Dass Scholz außenpolitisch ein vollkommener Novize ist, verstärkt den Eindruck der Verschlossenheit. Die meisten Bundesbürger würden sich aktuell die Klarheit eines Helmut Schmidt wünschen, samt seinem moralischen Kompass und Bekennermut.

Wie um sein Unvermögen zu kompensieren, kommt Scholz jetzt öfter als Abkanzler daher – ob gegenüber Ökonomen oder gegenüber kritischen Abgeordneten, die er als „Jungs und Mädels“ bezeichnete.

Schlimmer noch: Obwohl er in Sachen Ukraine in Europa das retardierende Element ist, behauptet er regelmäßig tatsachenwidrig, dass er in Wirklichkeit Europa anführe und alle anderen Nationen dem deutschen Kurs folgten.

Scholz’ Rolle im Cum-Ex-Skandal muss sauber aufgearbeitet werden

Was nun das eingangs genannte Damoklesschwert betrifft, agiert Olaf Scholz so, als wisse er, dass etwas für deutsche Verhältnisse sehr Ungewöhnliches auf ihn zusteuern könnte: die Erhebung einer Anklage gegen einen amtierenden deutschen Bundeskanzler wegen diverser strafrechtlicher Tatbestände.

Zwar wird in den Gefilden der Hamburger Staatsanwaltschaft weiter versucht, mit juristischen Stellungnahmen, die wie Gefälligkeitsgutachten wirken, die Probleme unter den Teppich zu kehren, die sich Olaf Scholz als ehemaliger Hamburger Bürgermeister durch sein unprofessionelles Verhalten in Sachen Begünstigung der Hamburger Warburg-Bank im Cum-Ex-Skandal eingehandelt hat.

Dass es auch anders geht, belegte vor Kurzem die Staatsanwaltschaft in Frankfurt.
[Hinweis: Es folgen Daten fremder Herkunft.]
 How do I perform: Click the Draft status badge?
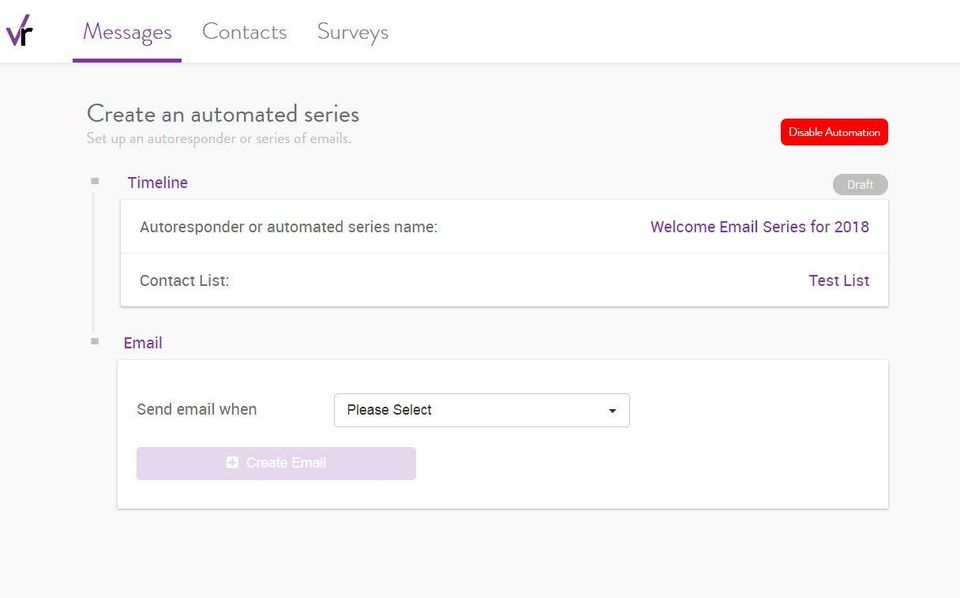[x=860, y=185]
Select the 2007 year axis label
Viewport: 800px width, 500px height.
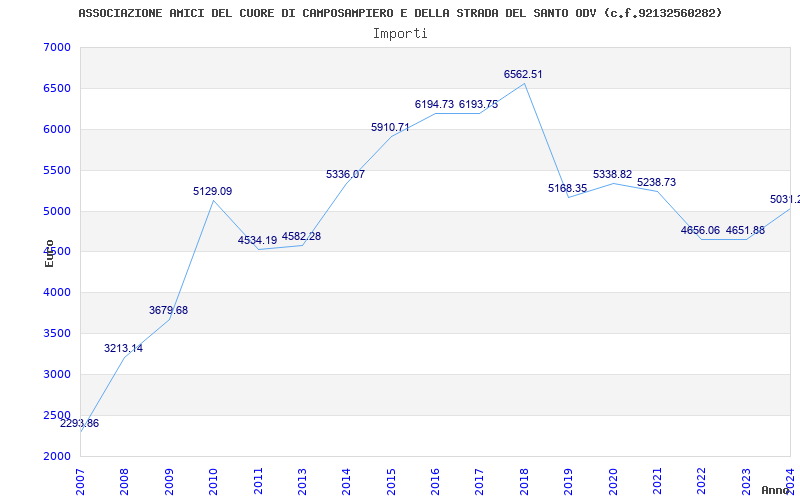tap(80, 482)
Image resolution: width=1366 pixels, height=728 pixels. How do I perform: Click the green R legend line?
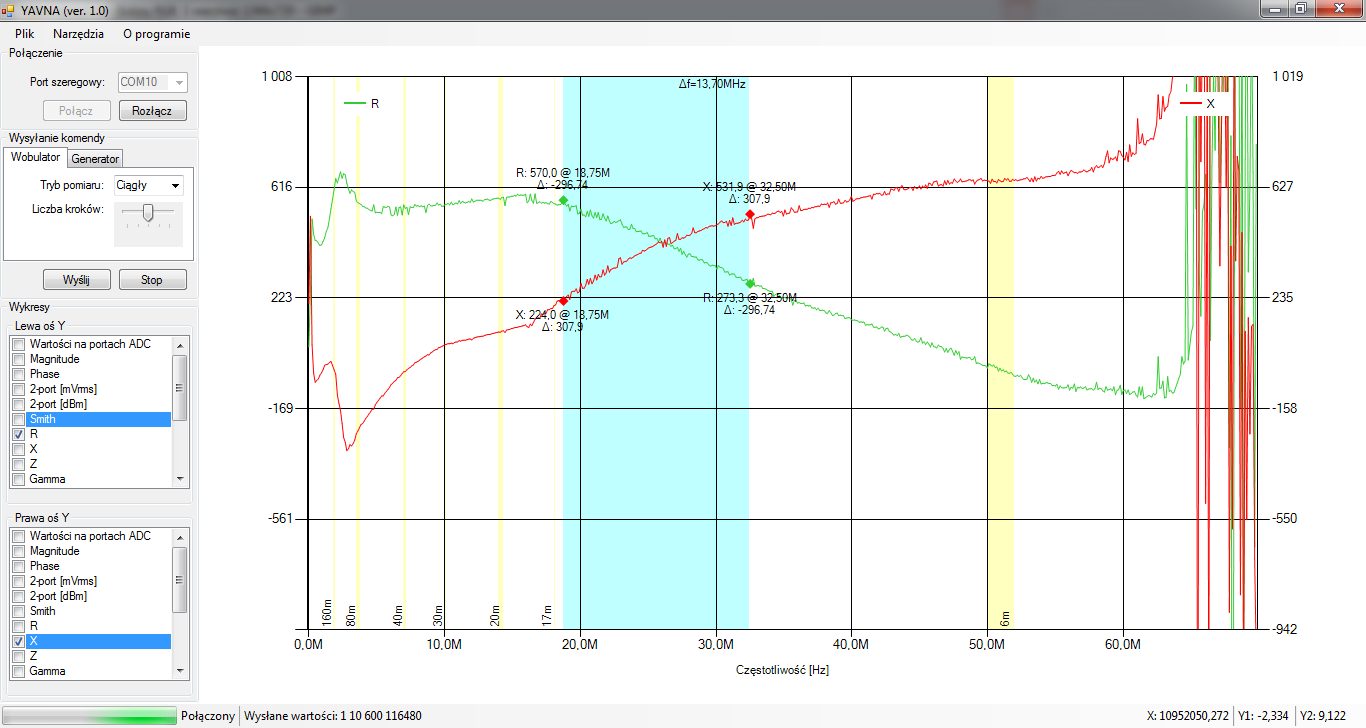coord(355,103)
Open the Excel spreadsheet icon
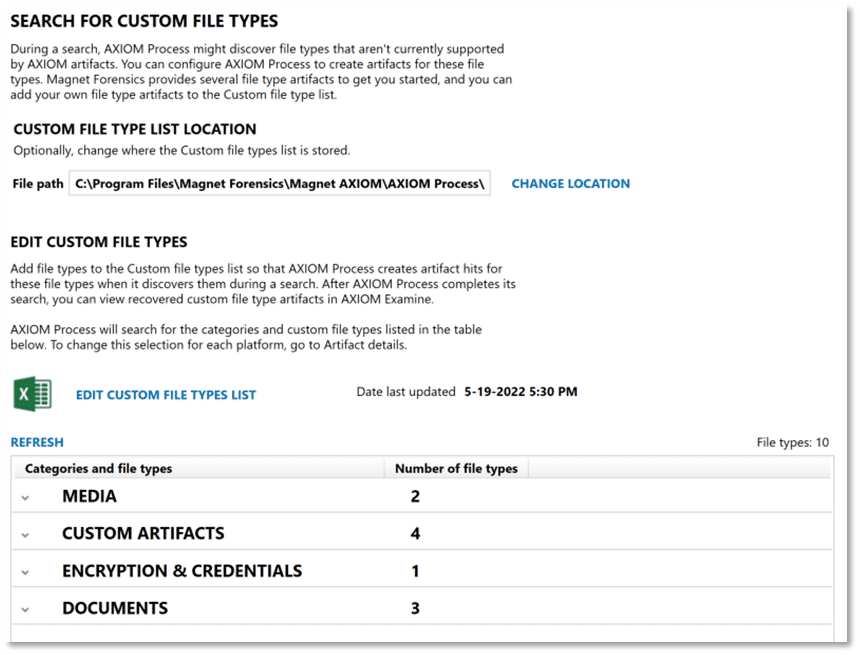Screen dimensions: 860x655 pos(33,393)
Sie erhob wegen Vorteilsnahme im Amt Anklage gegen Peter Feldmann, den dortigen Oberbürgermeister.

Nicht nur widersprechen die Erinnerungslücken von Scholz in Sachen Warburg vollkommen seinem eigenen Perfektionsgehabe. Vor allem hätte ein Vollprofi sich in dem Skandal niemals mit dem ehemaligen Warburg-Aufsichtsratschef allein treffen dürfen, also ohne Mitarbeiter und zuständige Fachbeamte.

Wer das dennoch tut, erweckt zumindest einen bösen Anschein und handelt in jedem Fall entgegen jeglicher üblicher deutscher Verwaltungspraxis.
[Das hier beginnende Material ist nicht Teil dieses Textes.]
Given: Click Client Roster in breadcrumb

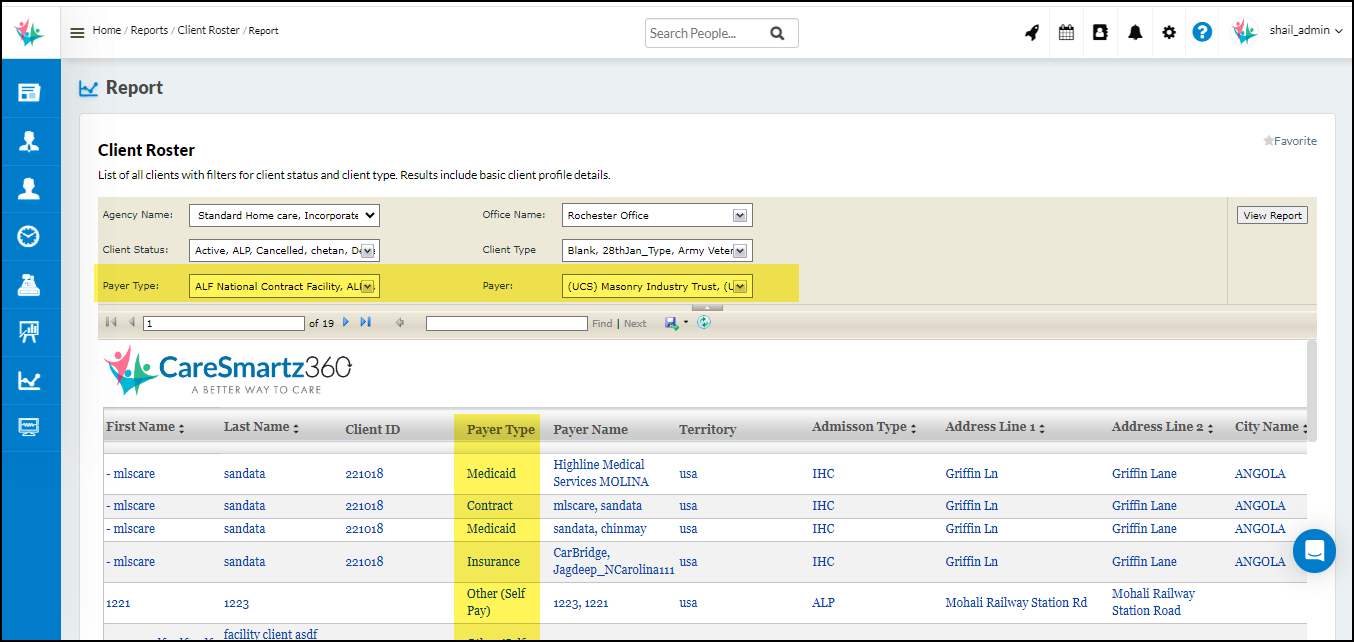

Die vermeintlichen Hamburger Kungeleien belegen unschön, wie sich die deutsche Politik über die ihr unterstellten Justizbehörden letztlich selbst kontrolliert. Das ist für eine ausgereifte Demokratie wie die unsere nicht tragbar.

Dabei ist eine saubere, parteipolitisch unverfilzte Aufarbeitung der Causa Scholz/Warburg für die Zukunft des demokratischen Kapitalismus unbedingt vonnöten. Und daran sollte gerade die SPD ein besonderes Interesse haben.